NASH: Ursodeoxycholsäure bessert Fettleberhepatitis

Kopenhagen 26. April 2009

Hochdosierte UDCA verbessert nachweislich die entzündliche Aktivität bei der nicht alkoholischen Steotohepatitis. Der Insulinsensitizer Rosiglitazon bessert im ersten Jahr der Therapie ebenfalls die Transaminasen, hat aber im weiteren Verlauf keinen relevanten Einfluss auf die Leberhistologie.

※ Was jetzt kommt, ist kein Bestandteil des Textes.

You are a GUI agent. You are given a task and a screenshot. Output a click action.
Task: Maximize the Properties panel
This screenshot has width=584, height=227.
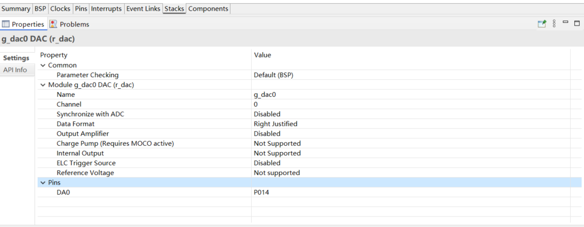point(577,23)
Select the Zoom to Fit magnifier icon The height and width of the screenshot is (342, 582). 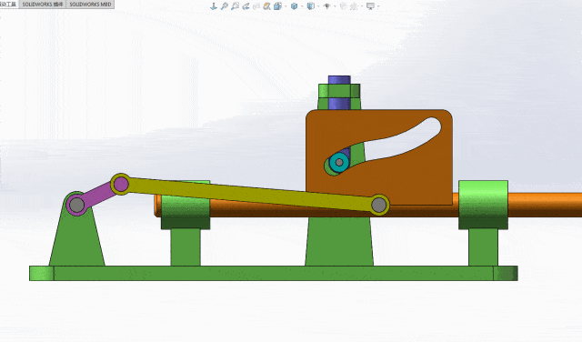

An der randomisierten klinischen Studie wurden 126 Patienten mit NASH (Non alcoholic Steoatohepatitis) 12 Monate lang mit hochdosierter Ursodeoxycholsäure (HD-UDCA 30 mg/kg/d) oder Placebo behandelt. Der primäre Endpunkt war die Veränderung der GPT nach 12 Monaten. Alle biochemischen Parameter wurden in einem Zentrallabor bestimmt.

75% der Patienten waren Männer. Das Alter lag bei rund 50 Jahren und der BMI bei 31  kg/m2. 40%, 32% bzw. 35% der Patienten hatten ein metabolischesSyndrom, eine Hypertonie oder einen Typ-2-Diabetes.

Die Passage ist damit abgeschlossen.